Jamesy, come here and look at Daddy, he yelled. His twin brother came in. The two of them, the bills of their baseball caps poking me in the eyes, inspected my face close up.
Open your shirt, James said.
See? Hes got them all over his chest, James announced.
Does your throat hurt? Kevin asked.
It did. It hurt like hell.
Uh-huh. Kevin nodded. You got them all right. You have to stay in bed.
Then, with the experience of his years, he bent over, pulling down both the window shades, and announced that the room would have to stay dark. Then he and his brother left to go downstairs for breakfast.
Too bad, James said as he left the room. But you got them all right.
They went downstairs to announce, over Shredded Wheat, that their father had the measles. Their mother let out a scream, ran up the stairs, took one look, then went downstairs and was in tears when Fat Thomas arrived.
Dont get upset, he told her. Its only a kid thing. It cant be bad.
I dont care about the measles, she said. I just dont want him in the house all day.
The kids went to school. The doctor came and left. And now Fat Thomas, still standing in the doorway and coming no closer, said he had to leave and book his bets for the day, and when he disappeared from the doorway I was left to face probably the worst morning of my life.

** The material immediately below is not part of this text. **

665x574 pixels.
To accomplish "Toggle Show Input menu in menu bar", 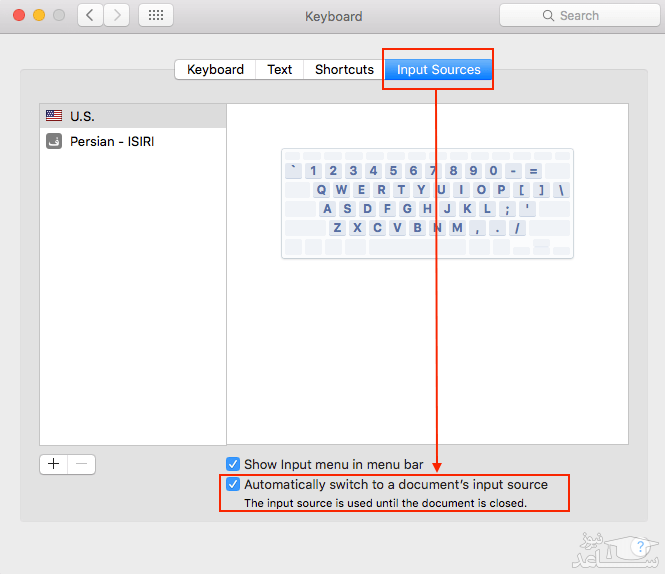I will click(233, 464).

Ive had bad mornings in my time. Once I had a hangover that was so bad I couldnt make it out of the house and had to hire a private ambulance to get to work. It cost 45 hard dollars and the attendants came and carried me out on a stretcher and threw me into the ambulance and I slept all the way to work. Then I was single and living with my friend Max in an apartment on the West Side. We had a policy of paying nobody and the bill collectors got so bad that one morning we woke up with the finance-company guy sitting at the kitchen table. It was unnerving, but we grabbed the bum and threw him into the shower and Max held him in while I turned on the cold water. It fixed the finance-company guy, but it was a tough way to start off the day.